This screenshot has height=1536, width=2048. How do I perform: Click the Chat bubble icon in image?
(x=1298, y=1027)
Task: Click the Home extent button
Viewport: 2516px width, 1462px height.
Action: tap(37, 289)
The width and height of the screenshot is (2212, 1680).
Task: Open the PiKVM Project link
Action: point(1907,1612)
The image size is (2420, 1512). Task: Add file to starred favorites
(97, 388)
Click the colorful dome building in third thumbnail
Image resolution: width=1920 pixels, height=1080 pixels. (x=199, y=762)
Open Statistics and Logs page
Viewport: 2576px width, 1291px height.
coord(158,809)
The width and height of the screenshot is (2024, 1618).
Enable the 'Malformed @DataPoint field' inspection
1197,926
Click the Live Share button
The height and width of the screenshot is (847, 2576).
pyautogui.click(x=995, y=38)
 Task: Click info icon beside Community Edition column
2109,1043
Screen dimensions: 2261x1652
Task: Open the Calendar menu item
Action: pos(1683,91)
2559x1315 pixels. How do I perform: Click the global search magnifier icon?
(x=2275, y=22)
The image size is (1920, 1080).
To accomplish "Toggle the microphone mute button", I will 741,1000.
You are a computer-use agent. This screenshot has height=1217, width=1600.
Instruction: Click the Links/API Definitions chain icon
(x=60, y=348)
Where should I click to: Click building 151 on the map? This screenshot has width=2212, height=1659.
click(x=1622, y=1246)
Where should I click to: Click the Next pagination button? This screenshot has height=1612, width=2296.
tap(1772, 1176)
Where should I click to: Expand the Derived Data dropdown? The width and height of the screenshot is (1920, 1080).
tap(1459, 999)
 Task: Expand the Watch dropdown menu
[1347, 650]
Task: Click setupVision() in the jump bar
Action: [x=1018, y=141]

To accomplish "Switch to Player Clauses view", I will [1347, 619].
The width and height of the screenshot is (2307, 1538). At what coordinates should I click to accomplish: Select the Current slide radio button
_ _ _
## WORK TASK
Your task is to restate, word for word, the line with "Where should I click to: Click building" and all lines after it, ending with the last line of the data.

## WRITTEN SOLUTION
Where should I click to: Click building 151 on the map? This screenshot has width=2212, height=1659.
click(x=1622, y=1246)
Where should I click to: Click the Next pagination button? This screenshot has height=1612, width=2296.
tap(1772, 1176)
Where should I click to: Expand the Derived Data dropdown? The width and height of the screenshot is (1920, 1080).
tap(1459, 999)
 Task: Expand the Watch dropdown menu
[1347, 650]
Task: Click setupVision() in the jump bar
Action: [x=1018, y=141]

To accomplish "Switch to Player Clauses view", I will [1347, 619].
The width and height of the screenshot is (2307, 1538). At what coordinates should I click to accomplish: Select the Current slide radio button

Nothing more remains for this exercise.